--- Task description ---
Each entry must be given again exactly; images do not belong in the copy.

[Collected data entries]
········

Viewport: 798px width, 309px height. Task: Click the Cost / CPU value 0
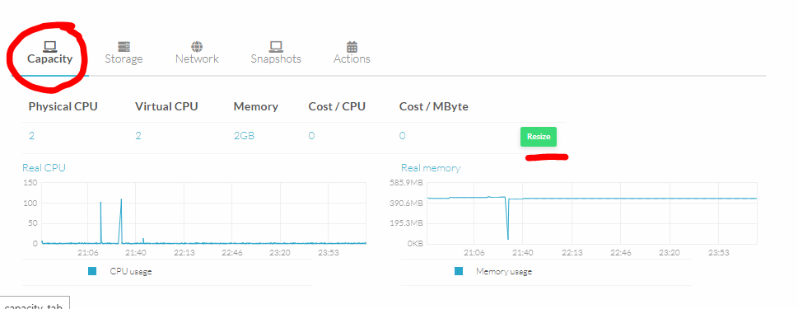click(x=311, y=136)
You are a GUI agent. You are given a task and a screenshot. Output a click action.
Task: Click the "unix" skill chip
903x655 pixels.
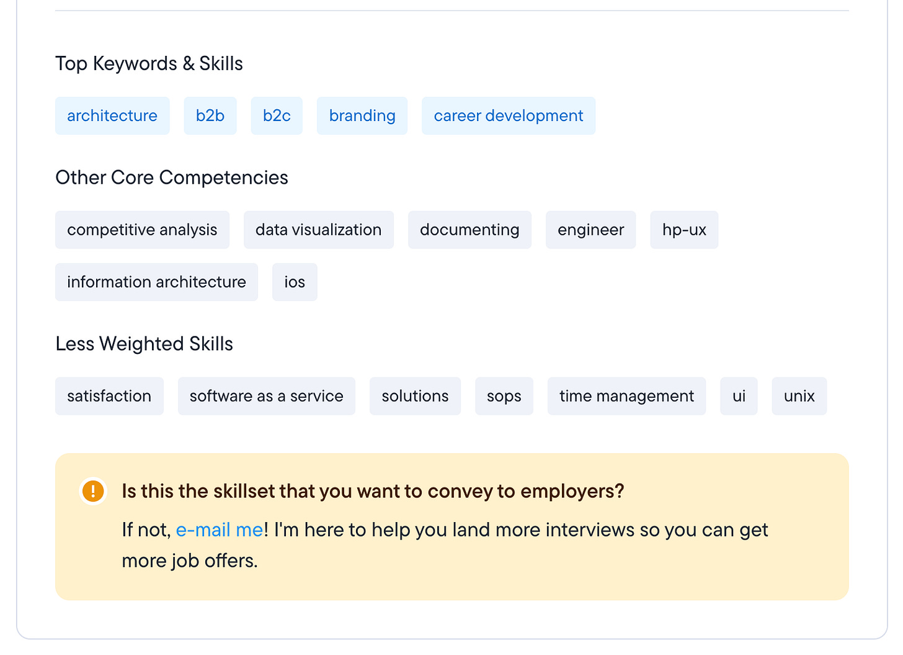click(799, 395)
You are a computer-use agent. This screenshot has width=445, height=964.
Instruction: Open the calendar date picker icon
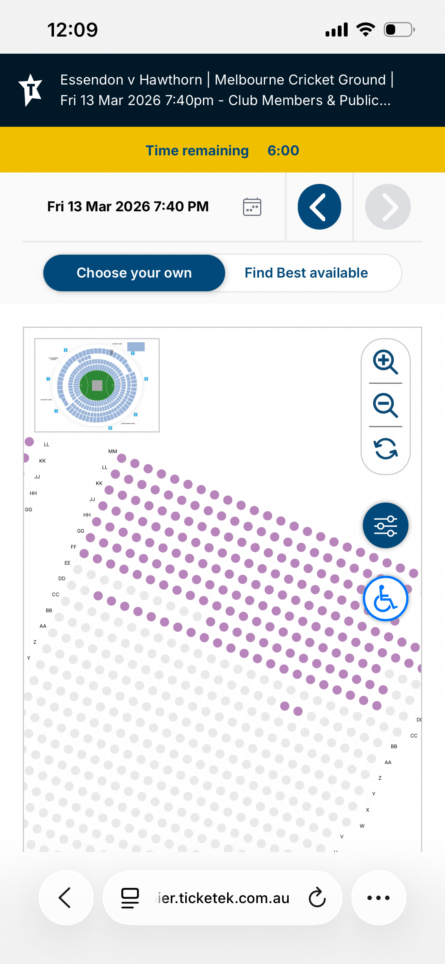[252, 207]
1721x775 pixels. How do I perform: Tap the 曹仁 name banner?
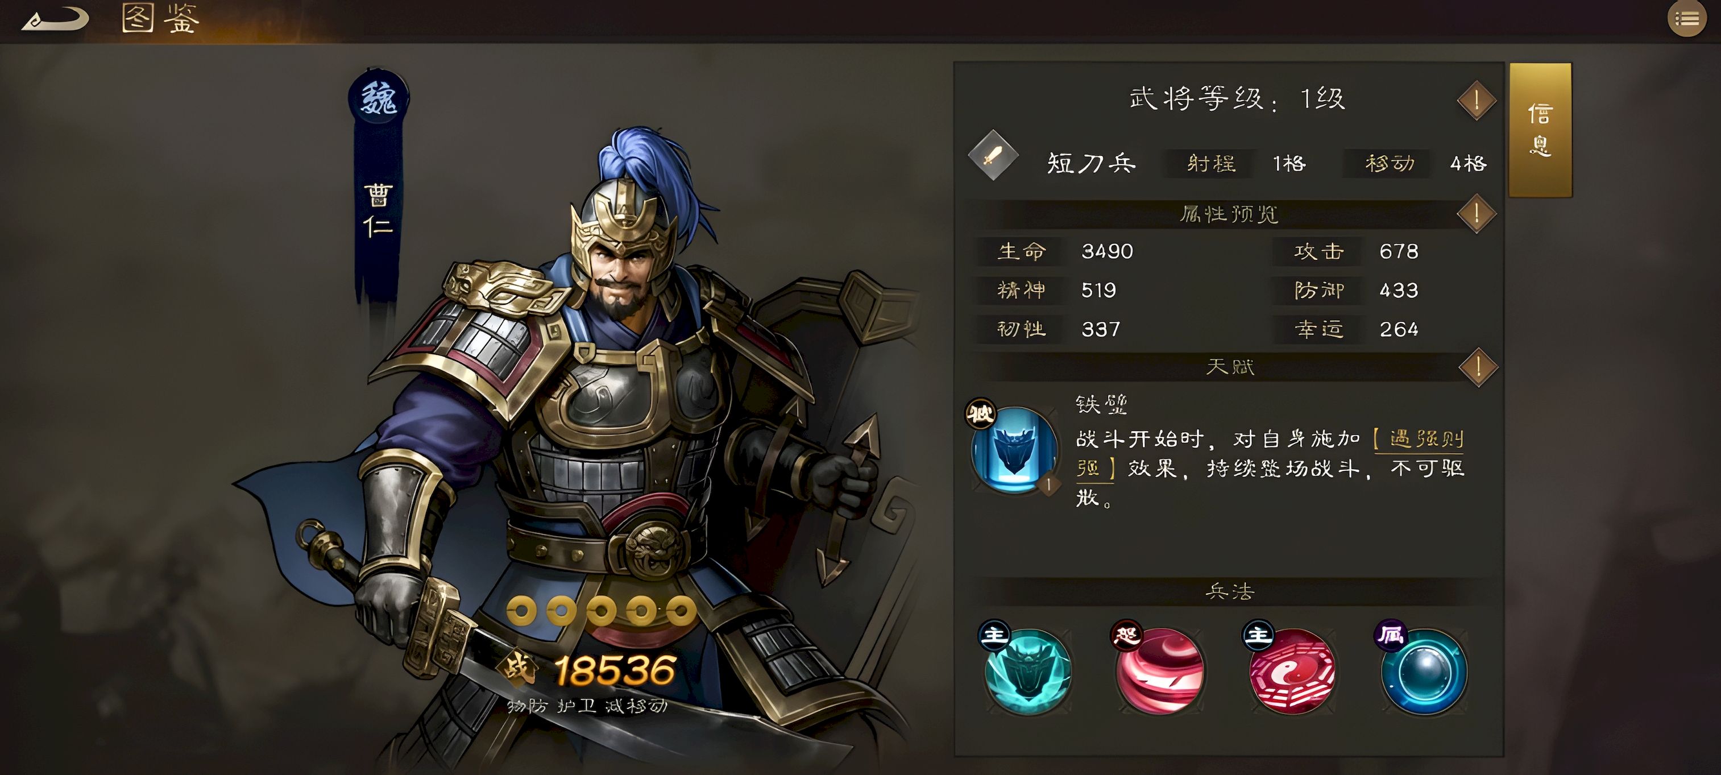point(378,210)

········

--- Completed exercise ---
Viewport: 798px width, 309px height. Task: Click the Cost / CPU value 0
click(x=311, y=136)
You are a GUI agent. You are given a task and a screenshot. Output a click action.
Task: Click the "unix" skill chip
903x655 pixels.
click(799, 395)
You are a computer-use agent. This screenshot has width=445, height=964.
Instruction: Open the calendar date picker icon
[252, 207]
1721x775 pixels. How do I perform: Tap the 曹仁 name banner?
point(378,210)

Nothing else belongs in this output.